Scotts, the lawn care company, fired an employee for smoking off duty. After Rep. Rodney Frelinghuysen (R-NJ) notified Lakeland Bank that an employee had complained he wasn’t holding town hall meetings, the bank intimidated her into resigning. San Diego Christian College fired a teacher for having premarital sex — and hired her fiancé to fill her post. Bosses are dictators, and workers are their subjects.
American public discourse doesn’t give us helpful ways to talk about the dictatorial rule of employers. Instead, we talk as if workers aren’t ruled by their bosses. We are told that unregulated markets make us free, and that the only threat to our liberties is the state. We are told that in the market, all transactions are voluntary. We are told that since workers freely enter and exit the labor contract, they are perfectly free under it. We prize our skepticism about “government,” without extending our critique to workplace dictatorship.
The earliest champions of free markets envisioned a world of self-employment
Why do we talk like this? The answer takes us back to free market ideas developed before the Industrial Revolution. In 17th- and 18th-century Britain, big merchants got the state to grant them monopolies over trade in particular goods, forcing small craftsmen to submit to their regulations. A handful of aristocratic families enjoyed a monopoly on land, due to primogeniture and entail, which barred the breakup and sale of any part of large estates. Farmers could rent their land only on short-term leases, which forced them to bow and scrape before their landlords, in a condition of subordination not much different from servants, who lived in their masters’ households and had to obey their rules.
The problem was that the state had rigged the rules of the market in favor of the rich. Confronted with this economic situation, many people argued that free markets would promote equality and workers’ interests by enabling them to go into business for themselves and thereby escapesubordination to the owners of capital.
No wonder some of the early advocates of free markets in 17th-century England were called “Levellers.” These radicals, who emerged during the English civil war, wanted to abolish the monopolies held by the big merchants and aristocrats. They saw the prospects of greater equality that might come from opening up to ordinary workers opportunities for manufacture, trade, and farming one’s own land.
In the 18th century, Adam Smith was the greatest advocate for the view that replacing monopolies, primogeniture, entail, and involuntary servitude with free markets would enable laborers to work on their own behalf. His key assumption was that incentives were more powerful than economies of scale. When workers get to keep all of the fruits of their labor, as they do when self-employed, they will work much harder and more efficiently than if they are employed by a master, who takes a cut of what they produce. Indolent aristocratic landowners can’t compete with yeoman farmers without laws preventing land sales. Free markets in land, labor, and commerce will therefore lead to the triumph of the most efficient producer, the self-employed worker, and the demise of the idle, stupid, rent-seeking rentier.
Smith and his contemporaries looked across the Atlantic and saw that America appeared to be realizing these hopes — although only for white men. The great majority of the free population in the Revolutionary period was self-employed, as either a yeoman farmer or an independent artisan or merchant.
In the United States, Thomas Paine was the great promoter of this vision. Indeed, his views on political economy sound as if they could have been ripped out of the GOP Freedom Caucus playbook. Paine argued that individuals can solve nearly all of their problems on their own, without state meddling. A good government does nothing more than secure individuals in “peace and safety” in the free pursuit of their occupations, with the lowest possible tax burden. Taxation is theft. People living off government pay are social parasites. Government is the chief cause of poverty. Paine was a lifelong advocate of commerce, free trade, and free markets. He called for hard money and fiscal responsibility.

◆ GIVEN INFORMATION:
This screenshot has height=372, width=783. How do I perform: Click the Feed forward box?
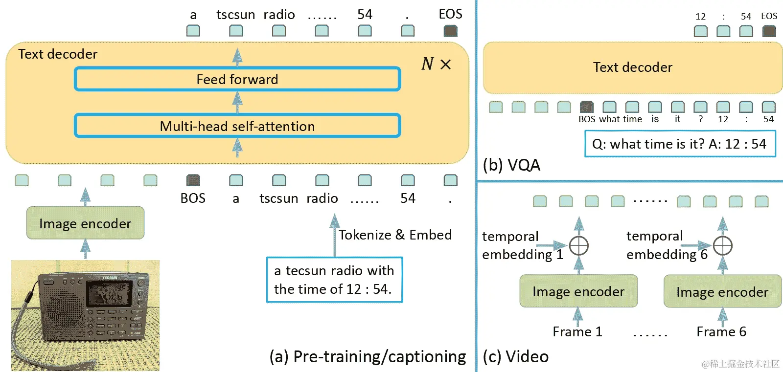point(237,79)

◆ REQUIRED ACTIONS:
**1.** Answer these questions from the article on bosses and free markets.
(a) Whom did San Diego Christian College hire to fill the fired teacher's post?
(b) During what conflict did the Levellers emerge?
(c) What did Thomas Paine call people living off government pay?
**2.** Please output the article's text word for word, everything from "Smith and his" down to "artisan or merchant.".

◆ RESPONSES FOR EACH TASK:
**1.**
(a) Her fiancé.
(b) The English civil war.
(c) Social parasites.

**2.**
Smith and his contemporaries looked across the Atlantic and saw that America appeared to be realizing these hopes — although only for white men. The great majority of the free population in the Revolutionary period was self-employed, as either a yeoman farmer or an independent artisan or merchant.